Start Supplied passage

Generate many synthetic logs and correlate each with the Peterson log. This builds a **null distribution** of correlation coefficients to assess whether the real Peterson-4431 correlation is statistically significant.

If the real correlation is significantly higher than the synthetic correlations, it suggests the two cores share a genuine stratigraphic signal beyond what would be expected by chance.

In [None]:
# Monte Carlo parameters
n_simulations = 1000
chain_length = 370
exponent = 0.15
noise_std = 0.01  # Small amount of noise added to logs

# Run Monte Carlo simulation
print("Running Monte Carlo simulation...")
r_values, log_lengths = sedmc.run_monte_carlo_correlation(
    reference_log=peterson_blocked_log,
    M=M,
    vsh=vsh,
    ths=ths,
    cluster_index=cluster_index,
    n_simulations=n_simulations,
    chain_length=chain_length,
    exponent=exponent,
    noise_std=noise_std
)

End Supplied passage
Start Listed records

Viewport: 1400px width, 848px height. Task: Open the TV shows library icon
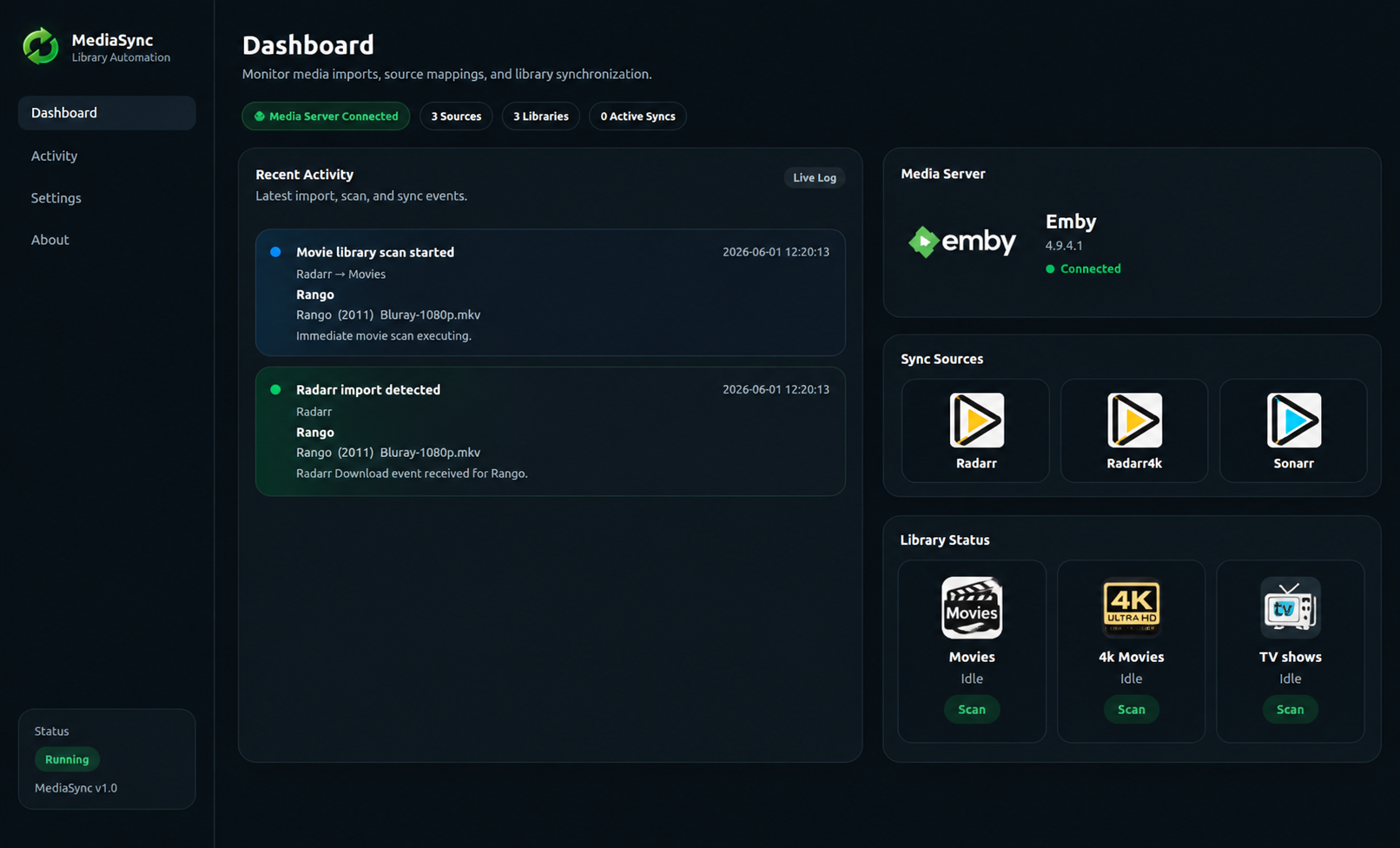(x=1291, y=607)
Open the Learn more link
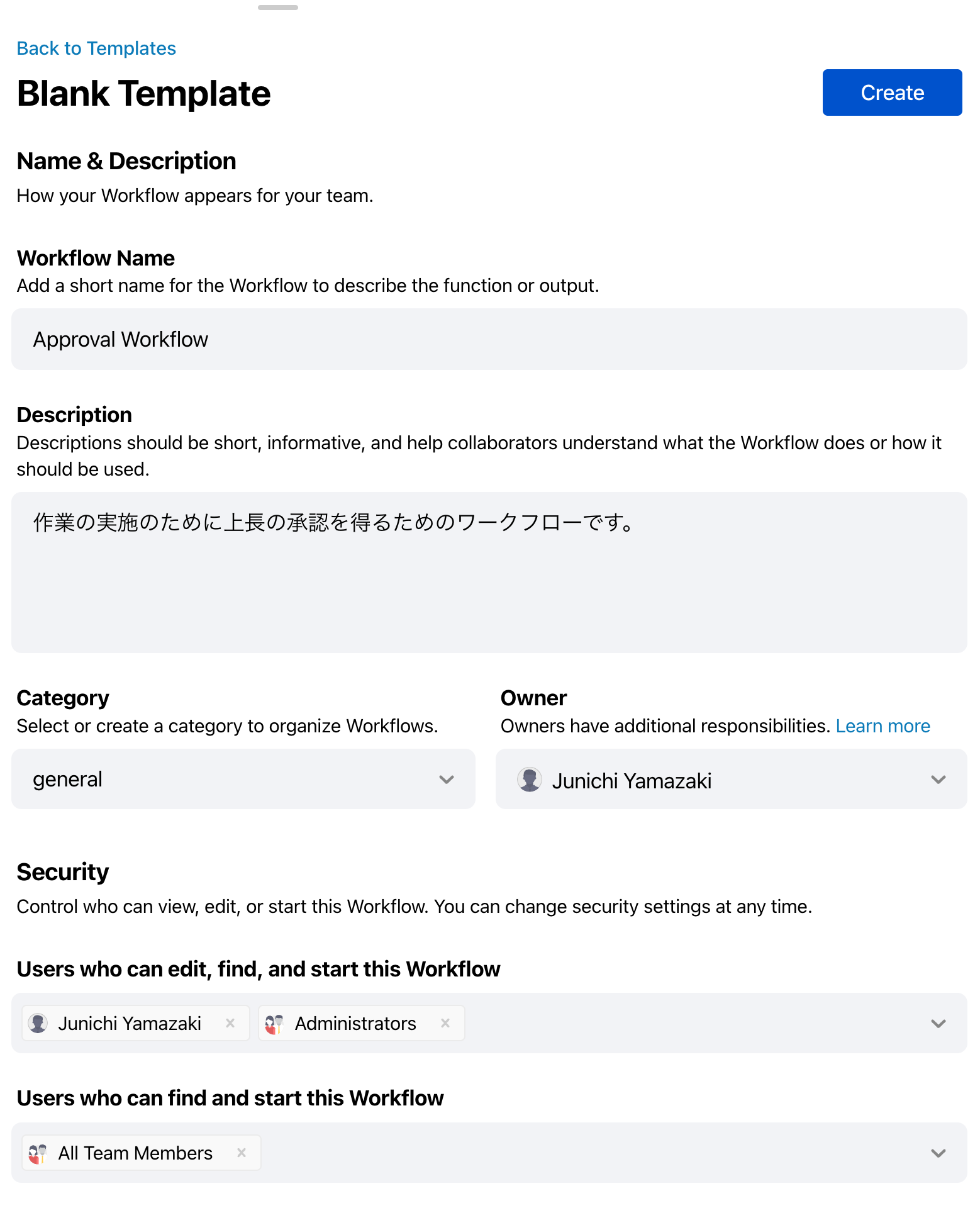The width and height of the screenshot is (980, 1208). 883,726
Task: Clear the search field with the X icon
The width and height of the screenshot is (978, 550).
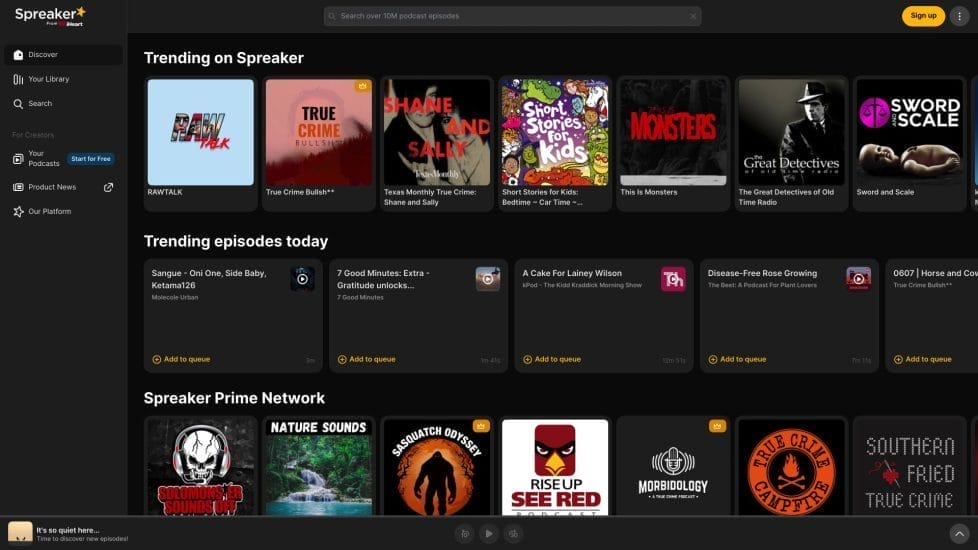Action: click(x=692, y=16)
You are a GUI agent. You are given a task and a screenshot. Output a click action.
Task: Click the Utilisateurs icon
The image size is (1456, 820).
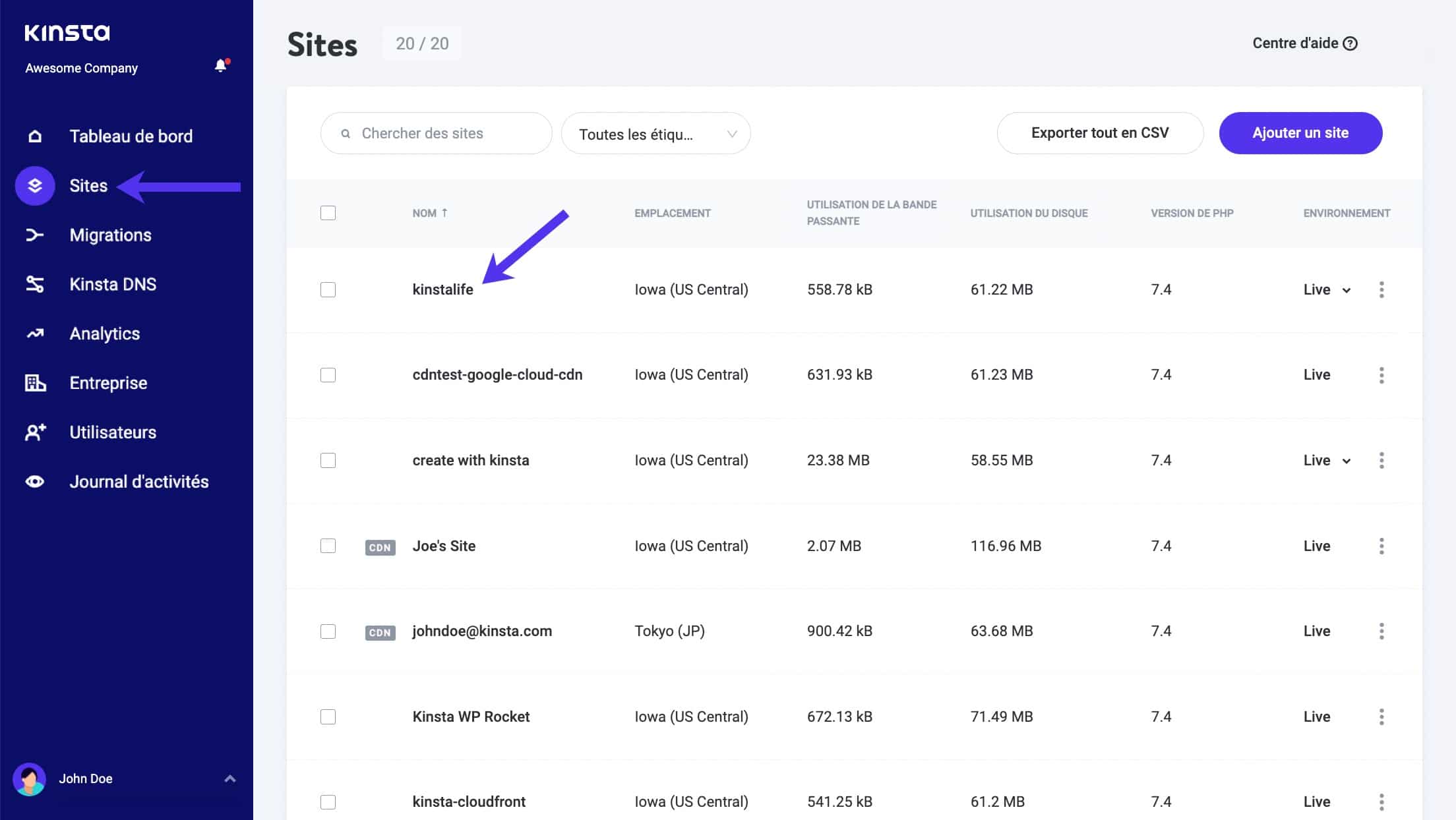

End Listed records

Written task: Repeat the stretch of the Monte Carlo passage from "Generate many synthetic" through "expected by chance.".

Result:
Generate many synthetic logs and correlate each with the Peterson log. This builds a **null distribution** of correlation coefficients to assess whether the real Peterson-4431 correlation is statistically significant.

If the real correlation is significantly higher than the synthetic correlations, it suggests the two cores share a genuine stratigraphic signal beyond what would be expected by chance.